Pointing records for text and elements:

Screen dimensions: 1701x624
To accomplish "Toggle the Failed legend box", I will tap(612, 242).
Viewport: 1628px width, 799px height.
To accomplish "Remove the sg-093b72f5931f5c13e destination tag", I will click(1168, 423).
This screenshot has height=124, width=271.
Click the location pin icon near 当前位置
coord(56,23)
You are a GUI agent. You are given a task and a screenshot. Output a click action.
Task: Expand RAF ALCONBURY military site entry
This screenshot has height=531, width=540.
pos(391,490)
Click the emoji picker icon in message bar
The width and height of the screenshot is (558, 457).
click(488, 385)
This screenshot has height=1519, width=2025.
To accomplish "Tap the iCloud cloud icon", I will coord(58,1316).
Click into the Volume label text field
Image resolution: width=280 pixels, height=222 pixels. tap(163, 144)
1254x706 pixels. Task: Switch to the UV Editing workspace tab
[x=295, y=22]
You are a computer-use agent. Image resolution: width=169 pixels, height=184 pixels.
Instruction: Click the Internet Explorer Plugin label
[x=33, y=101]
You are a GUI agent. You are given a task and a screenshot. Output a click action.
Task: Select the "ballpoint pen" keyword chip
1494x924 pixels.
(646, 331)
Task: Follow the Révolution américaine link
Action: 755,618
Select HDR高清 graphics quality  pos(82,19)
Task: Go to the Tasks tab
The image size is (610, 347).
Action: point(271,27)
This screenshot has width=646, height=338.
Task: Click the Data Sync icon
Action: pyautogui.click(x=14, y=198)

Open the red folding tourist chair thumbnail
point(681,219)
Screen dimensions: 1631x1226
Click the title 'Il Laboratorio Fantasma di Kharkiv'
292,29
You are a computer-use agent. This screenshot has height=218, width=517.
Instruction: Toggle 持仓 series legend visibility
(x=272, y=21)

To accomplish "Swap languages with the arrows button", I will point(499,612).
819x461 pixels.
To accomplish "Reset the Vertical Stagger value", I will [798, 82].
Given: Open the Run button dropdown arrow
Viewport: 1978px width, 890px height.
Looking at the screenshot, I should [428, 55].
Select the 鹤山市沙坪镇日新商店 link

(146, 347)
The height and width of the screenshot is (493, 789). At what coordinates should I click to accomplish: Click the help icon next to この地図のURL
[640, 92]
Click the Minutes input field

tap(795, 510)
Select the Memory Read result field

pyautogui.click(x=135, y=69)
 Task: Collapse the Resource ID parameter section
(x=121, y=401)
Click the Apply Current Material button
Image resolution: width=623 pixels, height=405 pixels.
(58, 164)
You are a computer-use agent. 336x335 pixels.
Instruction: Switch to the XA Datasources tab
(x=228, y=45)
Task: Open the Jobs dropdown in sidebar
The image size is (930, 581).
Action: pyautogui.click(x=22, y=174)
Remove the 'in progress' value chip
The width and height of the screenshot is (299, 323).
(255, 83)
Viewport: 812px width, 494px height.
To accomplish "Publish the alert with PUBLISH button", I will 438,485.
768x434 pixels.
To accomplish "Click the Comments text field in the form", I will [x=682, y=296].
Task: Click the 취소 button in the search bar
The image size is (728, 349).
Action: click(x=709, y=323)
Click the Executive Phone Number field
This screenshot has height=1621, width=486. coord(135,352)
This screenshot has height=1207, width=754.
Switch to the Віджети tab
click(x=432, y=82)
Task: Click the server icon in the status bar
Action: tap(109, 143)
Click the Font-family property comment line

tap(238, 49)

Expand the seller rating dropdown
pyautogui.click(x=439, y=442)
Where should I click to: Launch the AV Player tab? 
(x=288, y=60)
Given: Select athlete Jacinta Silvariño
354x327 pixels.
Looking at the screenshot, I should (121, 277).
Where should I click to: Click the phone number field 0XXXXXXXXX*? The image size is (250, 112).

#### What the task requires
Reproduce every line of the data above unchanged.

#### Written answer
Screen dimensions: 1701x624
To accomplish "Toggle the Failed legend box", I will tap(612, 242).
Viewport: 1628px width, 799px height.
To accomplish "Remove the sg-093b72f5931f5c13e destination tag", I will click(1168, 423).
This screenshot has height=124, width=271.
Click the location pin icon near 当前位置
coord(56,23)
You are a GUI agent. You are given a task and a screenshot. Output a click action.
Task: Expand RAF ALCONBURY military site entry
This screenshot has height=531, width=540.
pos(391,490)
Click the emoji picker icon in message bar
The width and height of the screenshot is (558, 457).
click(488, 385)
This screenshot has height=1519, width=2025.
To accomplish "Tap the iCloud cloud icon", I will coord(58,1316).
Click into the Volume label text field
Image resolution: width=280 pixels, height=222 pixels. tap(163, 144)
1254x706 pixels. Task: Switch to the UV Editing workspace tab
[x=295, y=22]
You are a computer-use agent. Image resolution: width=169 pixels, height=184 pixels.
Instruction: Click the Internet Explorer Plugin label
[x=33, y=101]
You are a GUI agent. You are given a task and a screenshot. Output a click action.
Task: Select the "ballpoint pen" keyword chip
1494x924 pixels.
(646, 331)
Task: Follow the Révolution américaine link
Action: 755,618
Select HDR高清 graphics quality  pos(82,19)
Task: Go to the Tasks tab
The image size is (610, 347).
Action: point(271,27)
This screenshot has width=646, height=338.
Task: Click the Data Sync icon
Action: pyautogui.click(x=14, y=198)

Open the red folding tourist chair thumbnail
point(681,219)
Screen dimensions: 1631x1226
Click the title 'Il Laboratorio Fantasma di Kharkiv'
292,29
You are a computer-use agent. This screenshot has height=218, width=517.
Instruction: Toggle 持仓 series legend visibility
(x=272, y=21)

To accomplish "Swap languages with the arrows button", I will point(499,612).
819x461 pixels.
To accomplish "Reset the Vertical Stagger value", I will [798, 82].
Given: Open the Run button dropdown arrow
Viewport: 1978px width, 890px height.
Looking at the screenshot, I should [428, 55].
Select the 鹤山市沙坪镇日新商店 link

(146, 347)
The height and width of the screenshot is (493, 789). At what coordinates should I click to accomplish: Click the help icon next to この地図のURL
[640, 92]
Click the Minutes input field

tap(795, 510)
Select the Memory Read result field

pyautogui.click(x=135, y=69)
 Task: Collapse the Resource ID parameter section
(x=121, y=401)
Click the Apply Current Material button
Image resolution: width=623 pixels, height=405 pixels.
(58, 164)
You are a computer-use agent. 336x335 pixels.
Instruction: Switch to the XA Datasources tab
(x=228, y=45)
Task: Open the Jobs dropdown in sidebar
The image size is (930, 581).
Action: pyautogui.click(x=22, y=174)
Remove the 'in progress' value chip
The width and height of the screenshot is (299, 323).
(255, 83)
Viewport: 812px width, 494px height.
To accomplish "Publish the alert with PUBLISH button", I will 438,485.
768x434 pixels.
To accomplish "Click the Comments text field in the form", I will [x=682, y=296].
Task: Click the 취소 button in the search bar
The image size is (728, 349).
Action: click(x=709, y=323)
Click the Executive Phone Number field
This screenshot has height=1621, width=486. coord(135,352)
This screenshot has height=1207, width=754.
Switch to the Віджети tab
click(x=432, y=82)
Task: Click the server icon in the status bar
Action: tap(109, 143)
Click the Font-family property comment line

tap(238, 49)

Expand the seller rating dropdown
pyautogui.click(x=439, y=442)
Where should I click to: Launch the AV Player tab? 
(x=288, y=60)
Given: Select athlete Jacinta Silvariño
354x327 pixels.
Looking at the screenshot, I should (121, 277).
Where should I click to: Click the phone number field 0XXXXXXXXX*? The image size is (250, 112).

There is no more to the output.